Change is the greatest catalyst to dispelling monotony in one's life. An unfortunate subsequence is the fear of the unknown. By stepping out of our comfortable boundaries, we no longer feel safe. For this reason alone, the majority of people refuse change; we live by the popular saying, "If it ain't broke, don't fix it." However, as long as we keep rejecting change, we are broken. We become a record player playing the same small portion of a song over and over again, and if left unfixed, the record player dies before it completes the song. The drastically oversimplified analogy surprisingly describes most of our lives today.

Not only is leading a routine life boring, but it can also lead to serious issues such as dementia.

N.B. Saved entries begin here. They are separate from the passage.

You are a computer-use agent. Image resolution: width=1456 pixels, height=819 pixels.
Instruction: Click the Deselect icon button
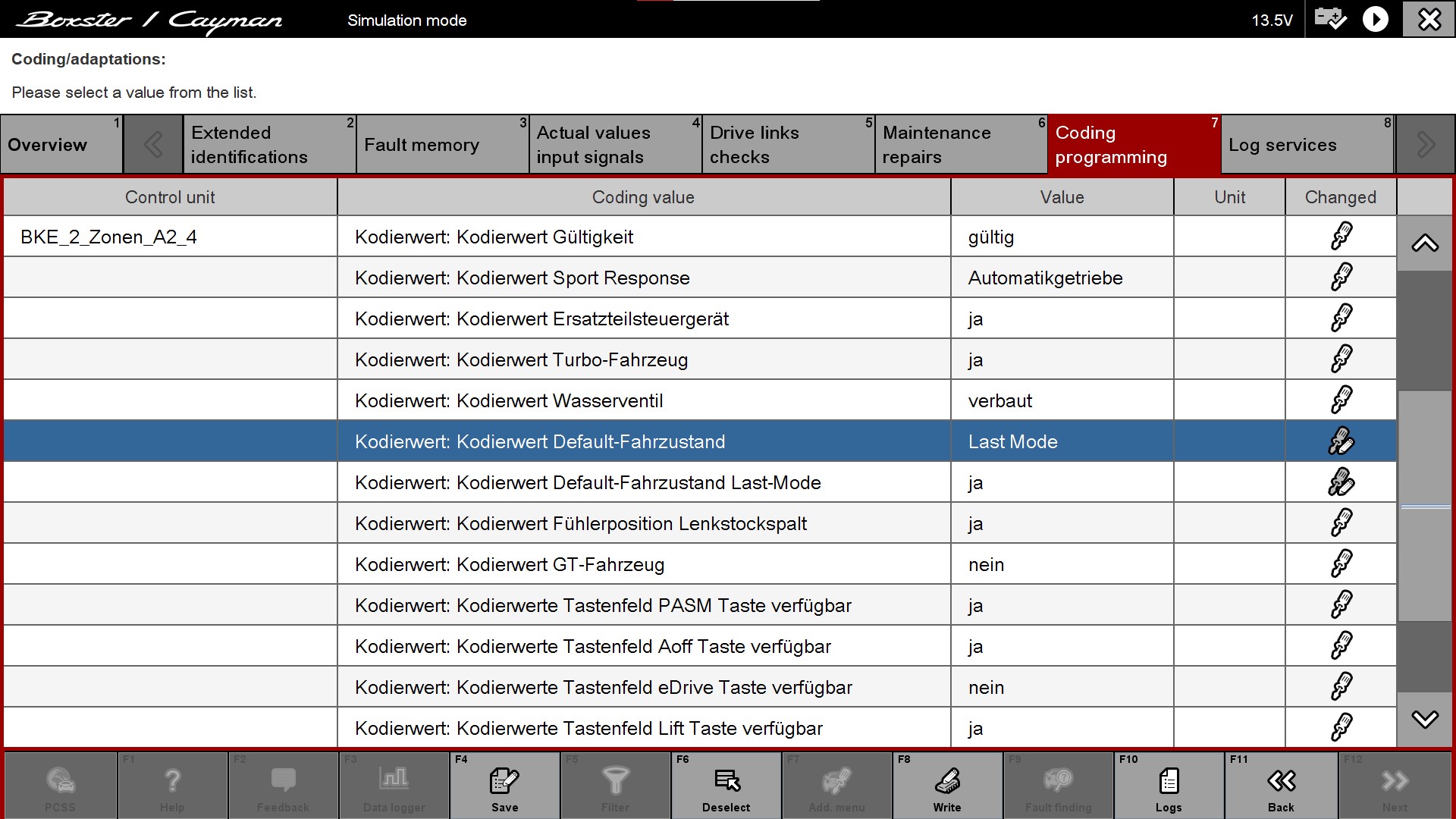point(726,781)
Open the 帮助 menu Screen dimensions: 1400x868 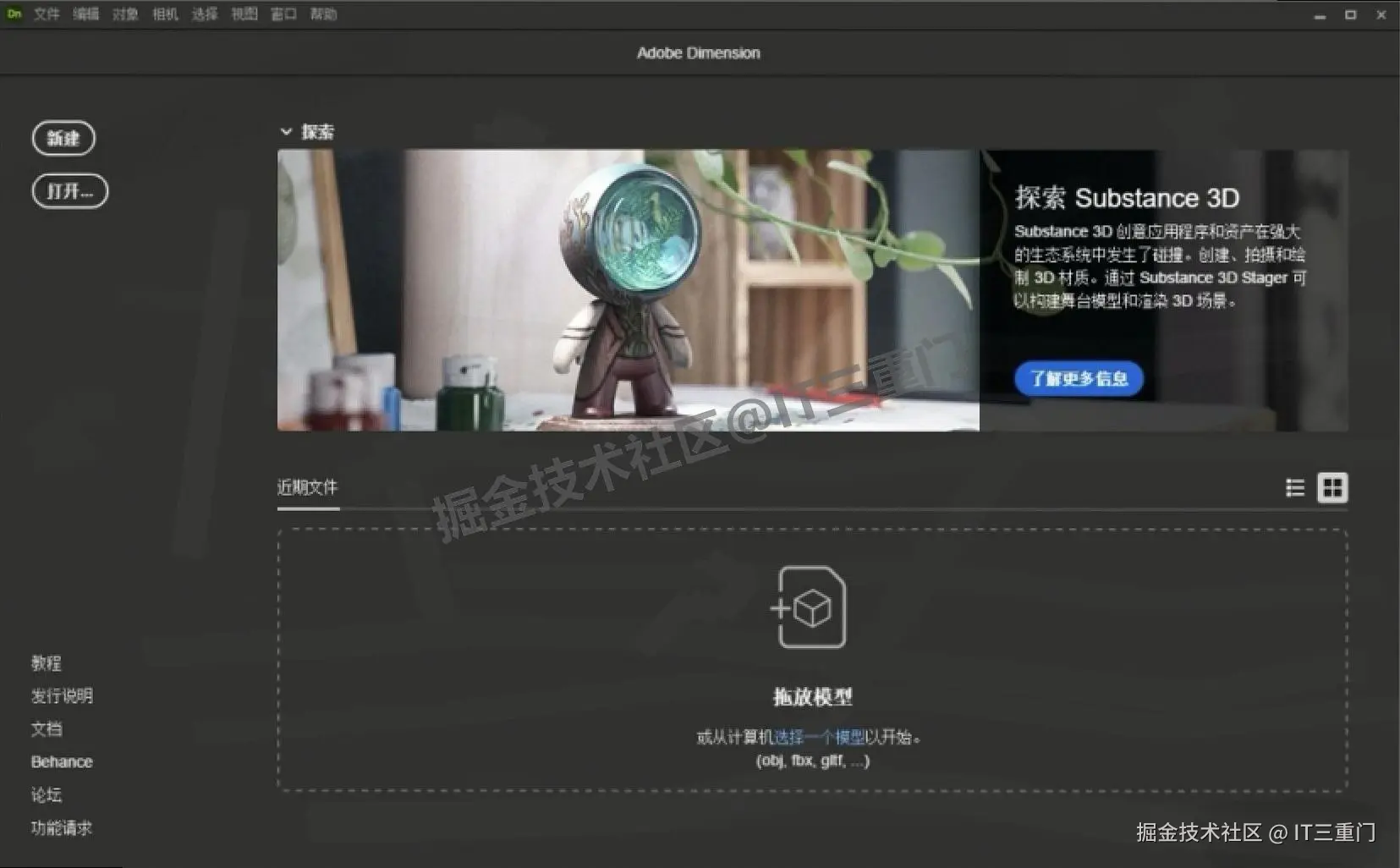click(324, 14)
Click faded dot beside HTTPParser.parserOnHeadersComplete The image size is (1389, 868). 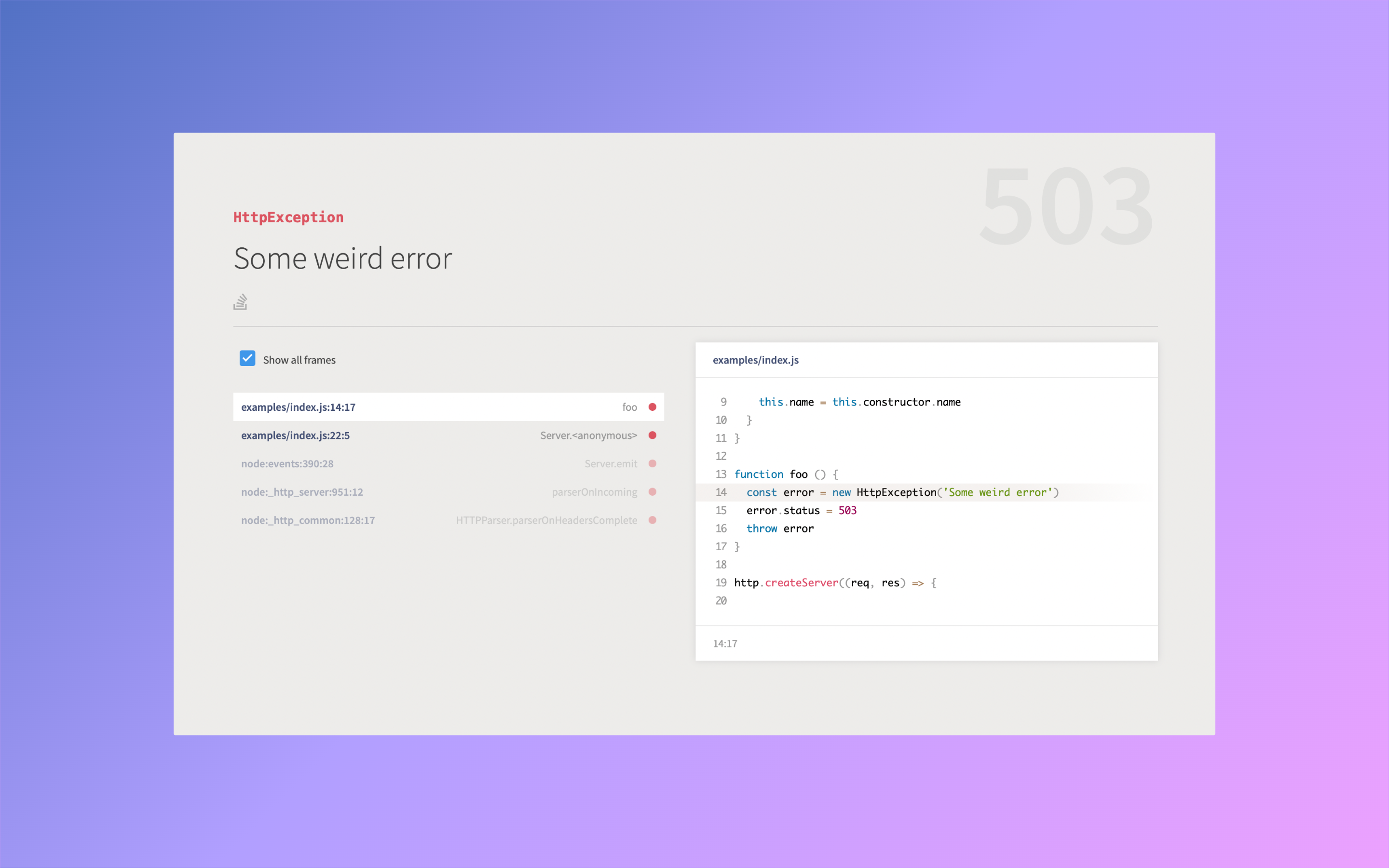click(652, 520)
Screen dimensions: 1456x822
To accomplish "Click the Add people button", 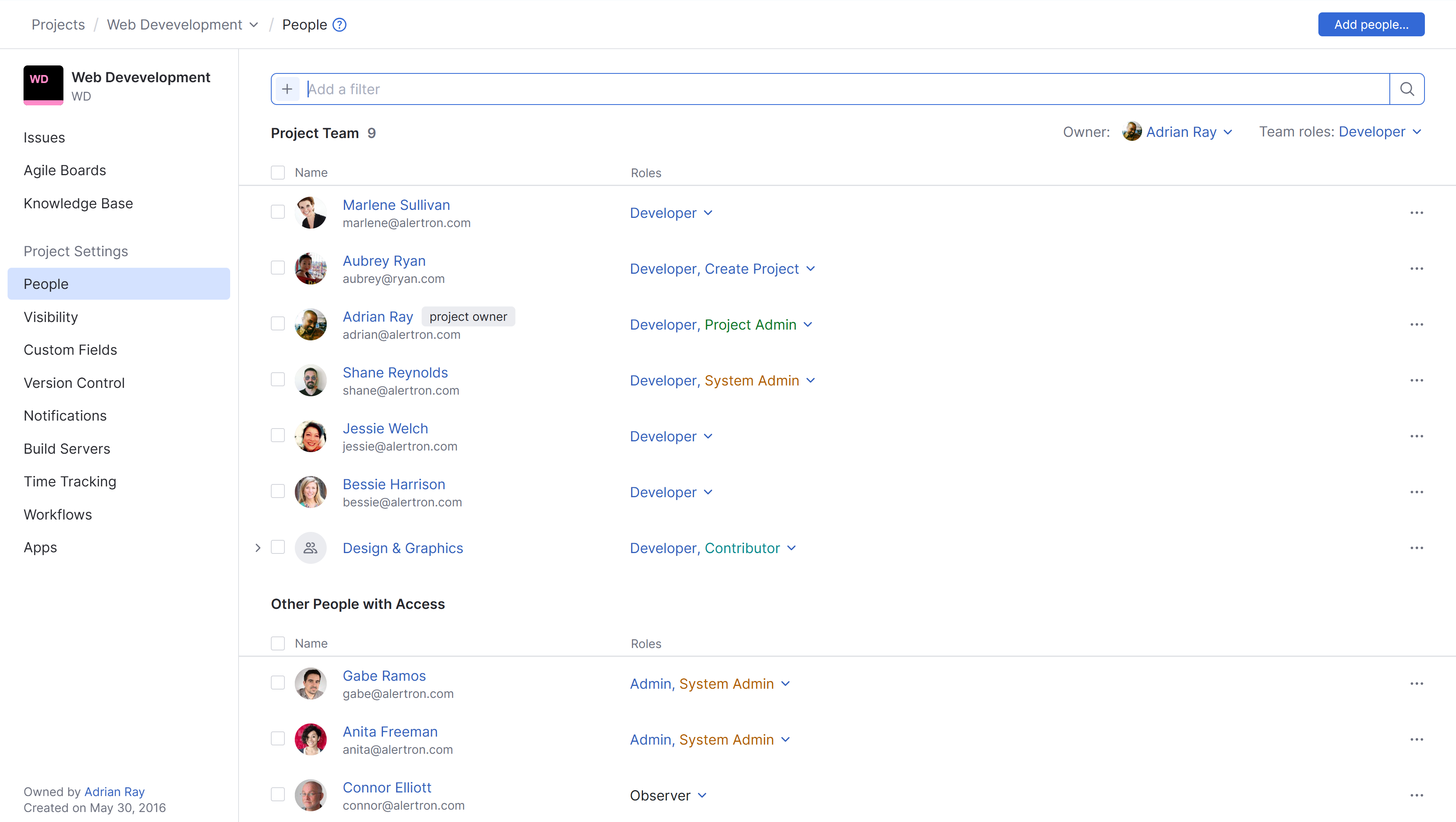I will 1371,24.
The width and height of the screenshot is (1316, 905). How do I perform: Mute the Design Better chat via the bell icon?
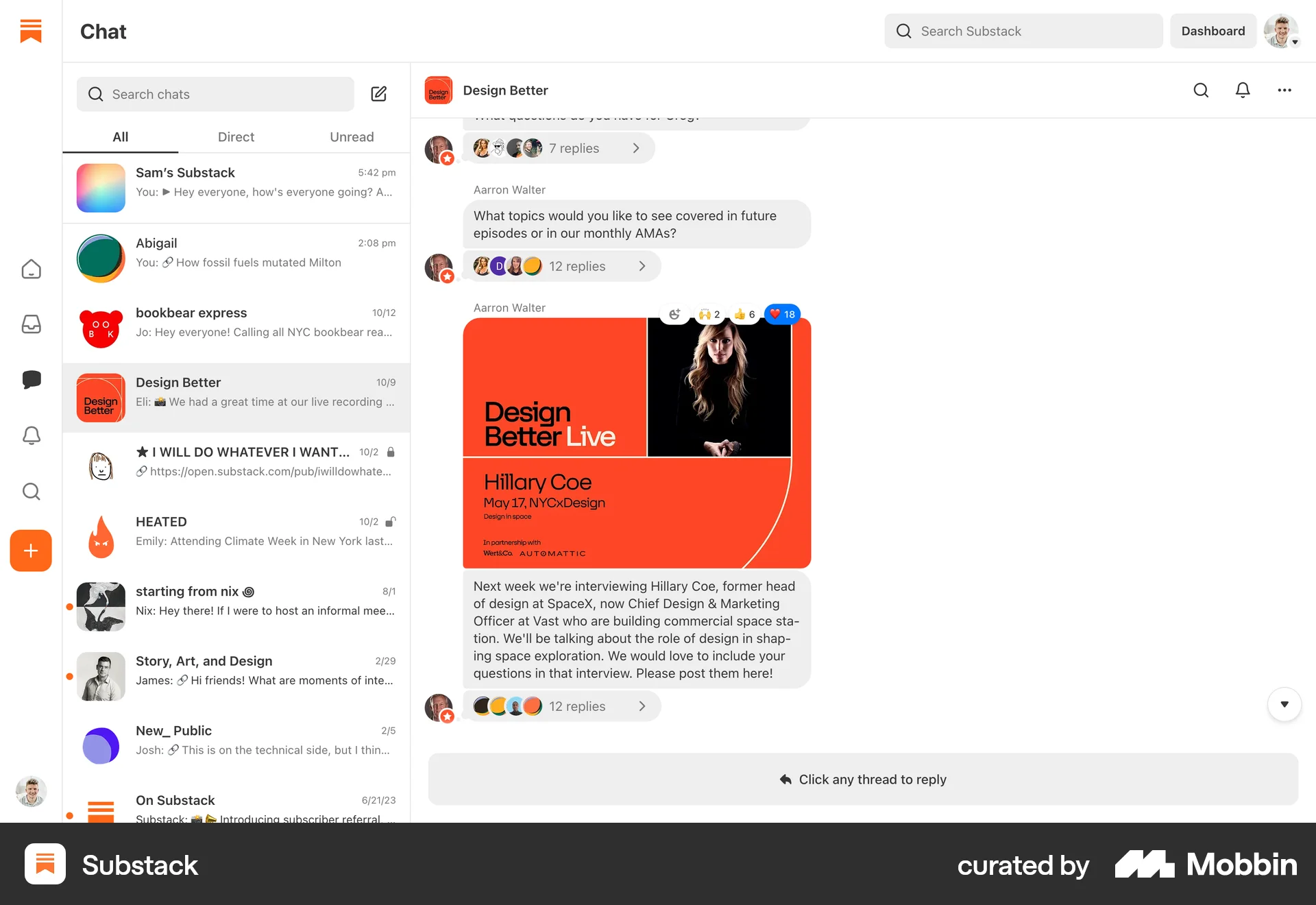pyautogui.click(x=1243, y=90)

When we cease to introduce thought-provoking activities to our brain, the risk of life-threatening conditions increases. Our brain begins to fall into a state of atrophy as our lives become less excitable. Exercise is vital to the brain like it is to the rest of our body. Gradually, we should adopt new interests, and enlighten our minds with something different. Learning a new skill such as a language or a dance will prevent rust from forming in our cognitive chains.

Life is too short to be wasted on the same occurrences day and night. Changing and examining our lives does not equate to disorganization; we can step out of the traps in our homeostatic lives without chaos ensuing. The age-old excuse of not having enough time can be valid from time to time, but it should never keep us from fulfilling a more productive life.